Reading passage Block Start

Moving abroad and becoming an expat is a big and exciting change to make in your life. We’ve put together the following tips, to help you prepare for the adventure!
1. Think carefully about location
You may have your heart set on moving to a specific country, but so much can differ from region to region. From climate, to job opportunities, to friendliness of locals, be sure to do your research!
2. Look for expat groups already established in the area
Check for groups online, so that you can introduce yourself before you move and ask if anyone would be willing to show you around. When moving anywhere for the first time, it’s always a comfort to already know someone living nearby.
3. Learn the local language
If you have planned far enough in advance, consider enrolling in a class to learn the language spoken in the area you are moving to. If you are short on time then borrow a textbook from a library or download an app or audiobook to help you learn the basics before you set off. It will make a massive difference to your confidence when moving to a new place away from friends and family.

Reading passage Block End

### Problem 1
Duplicate the passage on moving abroad from "2. Look for" to "friends and family.".
### Problem 2
In the tips on moving abroad, what examples are given of things that can differ from region to region?
### Problem 3
Write the next part of the tips on moving abroad, picking up after the advice on learning the local language.

Supplied records Block Start

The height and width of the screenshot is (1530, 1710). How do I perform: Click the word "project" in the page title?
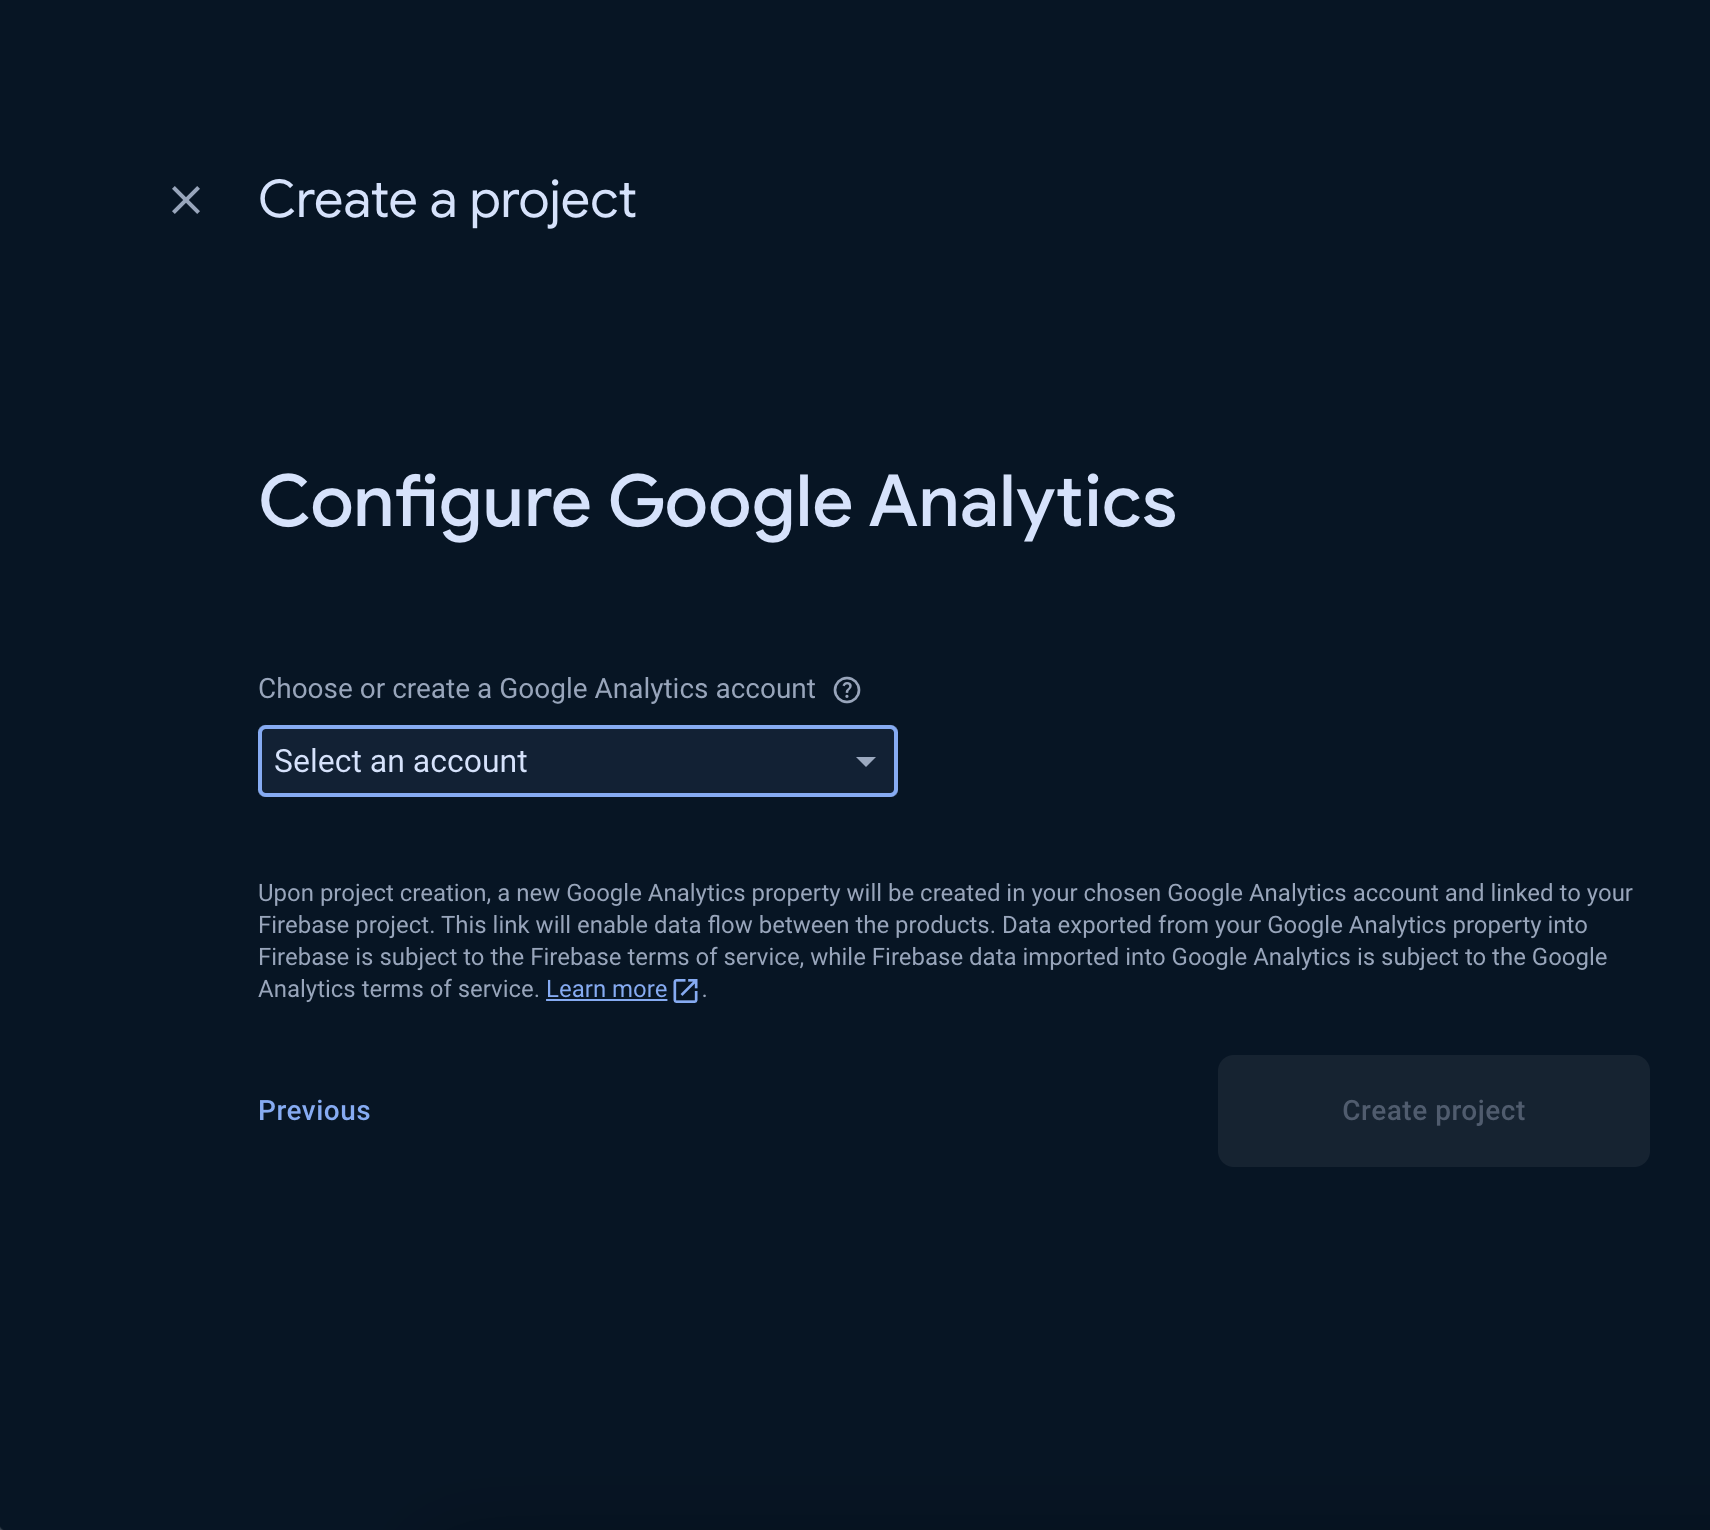tap(552, 200)
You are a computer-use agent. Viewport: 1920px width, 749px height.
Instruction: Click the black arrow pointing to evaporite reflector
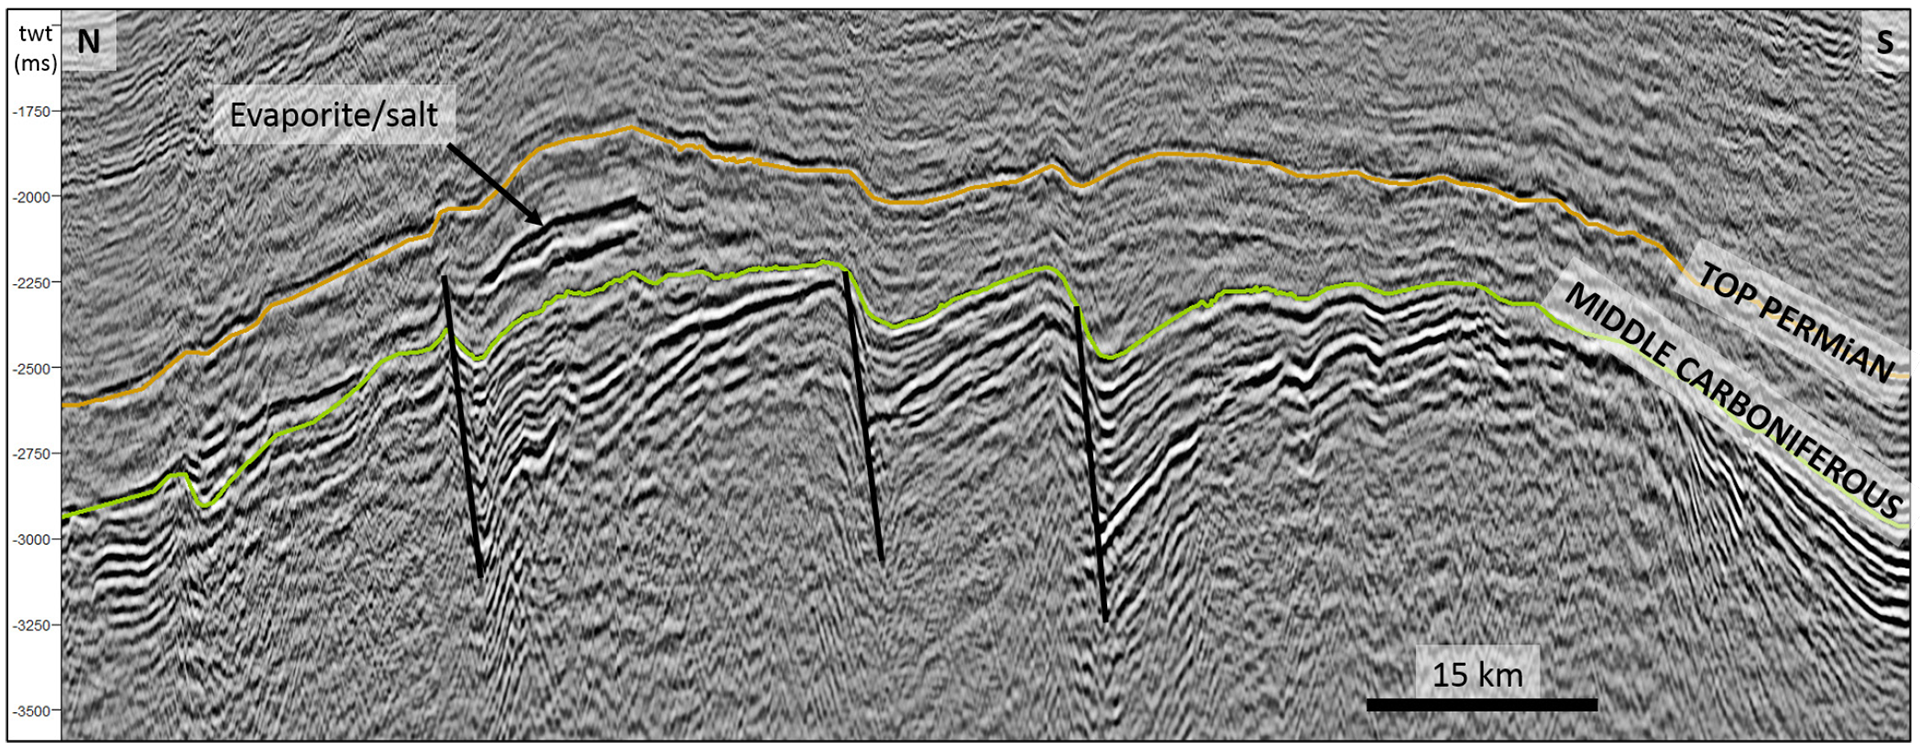click(x=495, y=185)
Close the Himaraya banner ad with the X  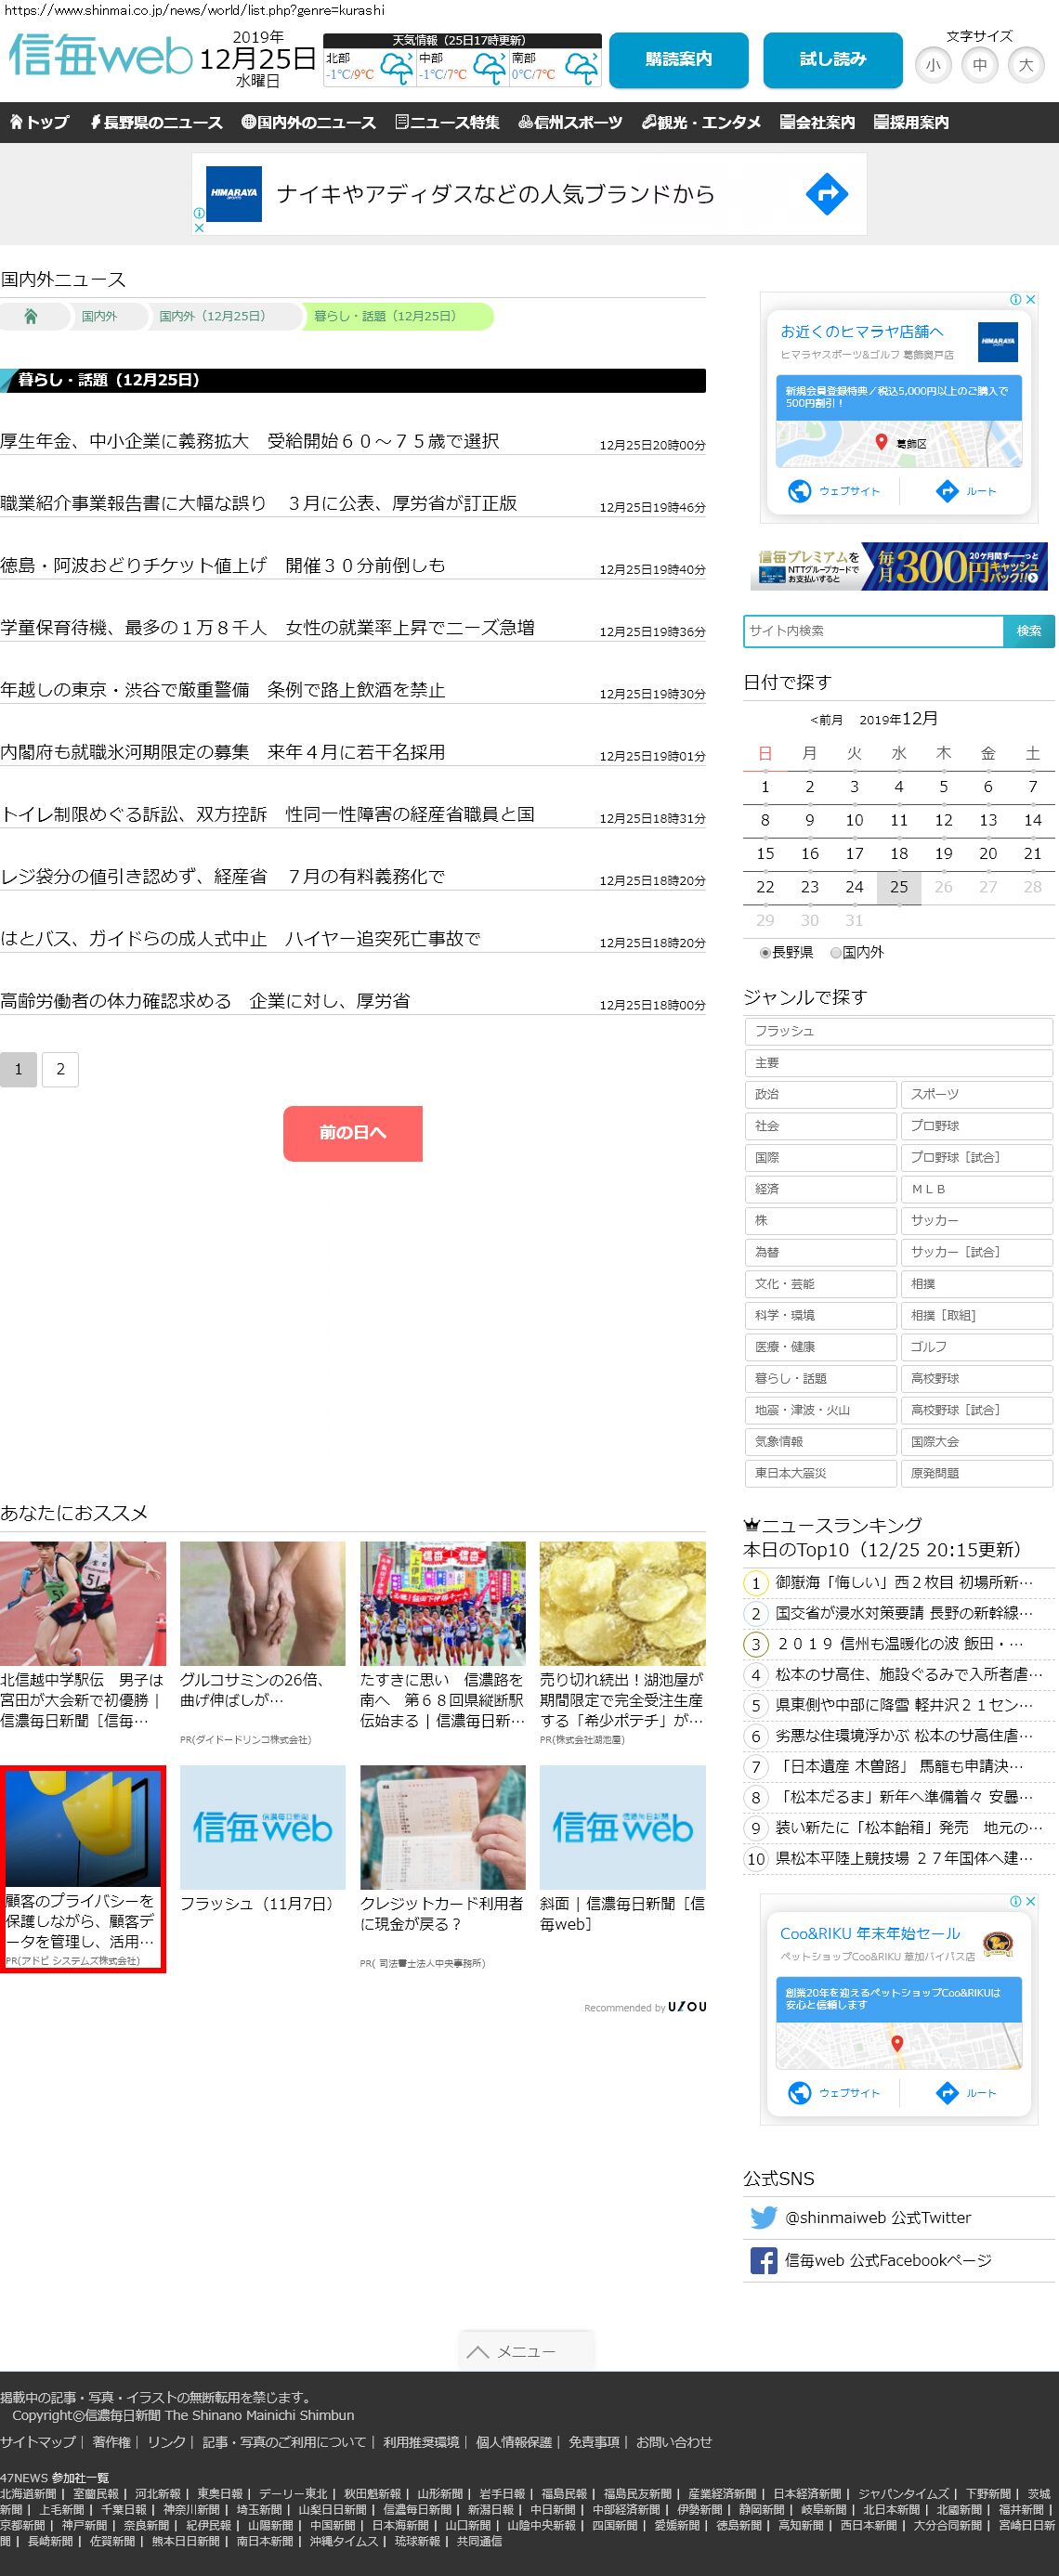pyautogui.click(x=199, y=227)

Supplied records Block End

### Answer section 1
2. Look for expat groups already established in the area
Check for groups online, so that you can introduce yourself before you move and ask if anyone would be willing to show you around. When moving anywhere for the first time, it’s always a comfort to already know someone living nearby.
3. Learn the local language
If you have planned far enough in advance, consider enrolling in a class to learn the language spoken in the area you are moving to. If you are short on time then borrow a textbook from a library or download an app or audiobook to help you learn the basics before you set off. It will make a massive difference to your confidence when moving to a new place away from friends and family.

### Answer section 2
Climate, job opportunities, and friendliness of locals.

### Answer section 3
4. A new wardrobe may be necessary
Have you researched which season you’ll be touching down in when you arrive? You may be about to experience weather completely different to what we’re used to in the UK, so packing the right clothing is important. Stepping off the plane into the pouring rain would certainly put a dampener on the beginning of your new adventure…
5. Plan your transport options
If you plan on driving then check what sort of licence you need. At the moment, some EU countries allow you to continue using your British driving licence, but it’s best to make sure. The Highway Code you’re used to may differ drastically, so it’s important that you make yourself aware of different driving laws. Alternatively, check out options for cycle routes, bus routes and train lines.
6. Redirect your post
Whether you are selling up and relocating permanently or you’re moving to a second home abroad, there are a couple of reasons why you don’t want post going to the wrong place. If it’s anything important, such as a forgotten bill, you can save yourself a lot of hassle by arranging it to be sent to the address of a friend or relative. They can then get in touch and let you know. Also, if you are keeping your home in the UK, but leaving it unoccupied, a build-up of post is a tell-tale sign for thieves that no one has been home for a while.
7. Simplify your insurance needs
When looking at overseas home insurance options, consider looking for a company that provides its documents translated into English. This can vastly reduce the stress of such an important task. Legal documents can be difficult enough to wade through, without the added challenge of getting them translated.
8. Clear out the clutter before you pack
Have a look through all of your belongings and sort them into categories. Have one for items you definitely wish to keep, one for items to be recycled/thrown away, a donations pile for a charity and another for anything you might be able to sell. This will save you money on transporting everything over to your new home and allow you to make a fresh and organised start!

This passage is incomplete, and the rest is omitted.